- TASK TO COMPLETE
Up to and including the line that contains "Task: Collapse the Org CD card", return every line from the start of the data, unchanged.

═════ SUPPLIED MATERIAL

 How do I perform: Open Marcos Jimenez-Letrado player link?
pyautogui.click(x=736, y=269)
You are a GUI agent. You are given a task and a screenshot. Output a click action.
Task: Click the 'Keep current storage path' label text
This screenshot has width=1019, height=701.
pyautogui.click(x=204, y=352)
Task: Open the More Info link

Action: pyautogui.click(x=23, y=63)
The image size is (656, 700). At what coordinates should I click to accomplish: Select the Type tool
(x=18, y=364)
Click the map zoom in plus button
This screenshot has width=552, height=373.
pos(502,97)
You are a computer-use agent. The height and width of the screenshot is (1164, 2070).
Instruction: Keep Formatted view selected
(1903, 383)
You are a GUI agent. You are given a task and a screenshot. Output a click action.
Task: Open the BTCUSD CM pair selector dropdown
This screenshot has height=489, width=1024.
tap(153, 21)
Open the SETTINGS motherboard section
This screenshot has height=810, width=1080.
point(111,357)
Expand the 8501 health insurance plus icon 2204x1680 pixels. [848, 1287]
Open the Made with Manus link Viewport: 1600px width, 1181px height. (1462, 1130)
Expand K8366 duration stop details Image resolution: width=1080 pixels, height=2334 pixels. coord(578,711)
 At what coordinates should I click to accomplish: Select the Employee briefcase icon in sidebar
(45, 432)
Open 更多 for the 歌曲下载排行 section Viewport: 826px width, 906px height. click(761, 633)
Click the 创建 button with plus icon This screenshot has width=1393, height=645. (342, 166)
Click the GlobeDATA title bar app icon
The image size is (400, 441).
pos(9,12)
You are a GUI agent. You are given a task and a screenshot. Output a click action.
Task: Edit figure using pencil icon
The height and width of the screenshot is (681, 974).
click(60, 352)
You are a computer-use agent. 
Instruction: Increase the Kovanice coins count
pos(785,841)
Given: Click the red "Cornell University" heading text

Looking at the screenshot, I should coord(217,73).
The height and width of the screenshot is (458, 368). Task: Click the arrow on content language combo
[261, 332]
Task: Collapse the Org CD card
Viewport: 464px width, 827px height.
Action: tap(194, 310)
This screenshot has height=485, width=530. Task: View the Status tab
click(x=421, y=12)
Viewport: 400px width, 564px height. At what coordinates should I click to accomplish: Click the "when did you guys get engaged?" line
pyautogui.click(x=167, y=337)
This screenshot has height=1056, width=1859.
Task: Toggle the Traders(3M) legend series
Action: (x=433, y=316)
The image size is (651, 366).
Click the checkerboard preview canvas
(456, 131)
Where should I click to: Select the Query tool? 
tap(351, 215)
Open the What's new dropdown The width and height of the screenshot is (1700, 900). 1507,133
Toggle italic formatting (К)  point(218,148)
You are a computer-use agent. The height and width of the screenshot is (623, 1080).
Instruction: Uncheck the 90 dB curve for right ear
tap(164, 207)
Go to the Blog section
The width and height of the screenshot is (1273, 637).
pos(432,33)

══════════

- REPLY
 How do I perform: Open Marcos Jimenez-Letrado player link?
pyautogui.click(x=736, y=269)
You are a GUI agent. You are given a task and a screenshot. Output a click action.
Task: Click the 'Keep current storage path' label text
This screenshot has width=1019, height=701.
pyautogui.click(x=204, y=352)
Task: Open the More Info link

Action: pyautogui.click(x=23, y=63)
The image size is (656, 700). At what coordinates should I click to accomplish: Select the Type tool
(x=18, y=364)
Click the map zoom in plus button
This screenshot has width=552, height=373.
pos(502,97)
You are a computer-use agent. The height and width of the screenshot is (1164, 2070).
Instruction: Keep Formatted view selected
(1903, 383)
You are a GUI agent. You are given a task and a screenshot. Output a click action.
Task: Open the BTCUSD CM pair selector dropdown
This screenshot has height=489, width=1024.
tap(153, 21)
Open the SETTINGS motherboard section
This screenshot has height=810, width=1080.
point(111,357)
Expand the 8501 health insurance plus icon 2204x1680 pixels. [848, 1287]
Open the Made with Manus link Viewport: 1600px width, 1181px height. (1462, 1130)
Expand K8366 duration stop details Image resolution: width=1080 pixels, height=2334 pixels. coord(578,711)
 At what coordinates should I click to accomplish: Select the Employee briefcase icon in sidebar
(45, 432)
Open 更多 for the 歌曲下载排行 section Viewport: 826px width, 906px height. click(761, 633)
Click the 创建 button with plus icon This screenshot has width=1393, height=645. (342, 166)
Click the GlobeDATA title bar app icon
The image size is (400, 441).
pos(9,12)
You are a GUI agent. You are given a task and a screenshot. Output a click action.
Task: Edit figure using pencil icon
The height and width of the screenshot is (681, 974).
click(60, 352)
You are a computer-use agent. 
Instruction: Increase the Kovanice coins count
pos(785,841)
Given: Click the red "Cornell University" heading text

Looking at the screenshot, I should coord(217,73).
The height and width of the screenshot is (458, 368). Task: Click the arrow on content language combo
[261, 332]
Task: Collapse the Org CD card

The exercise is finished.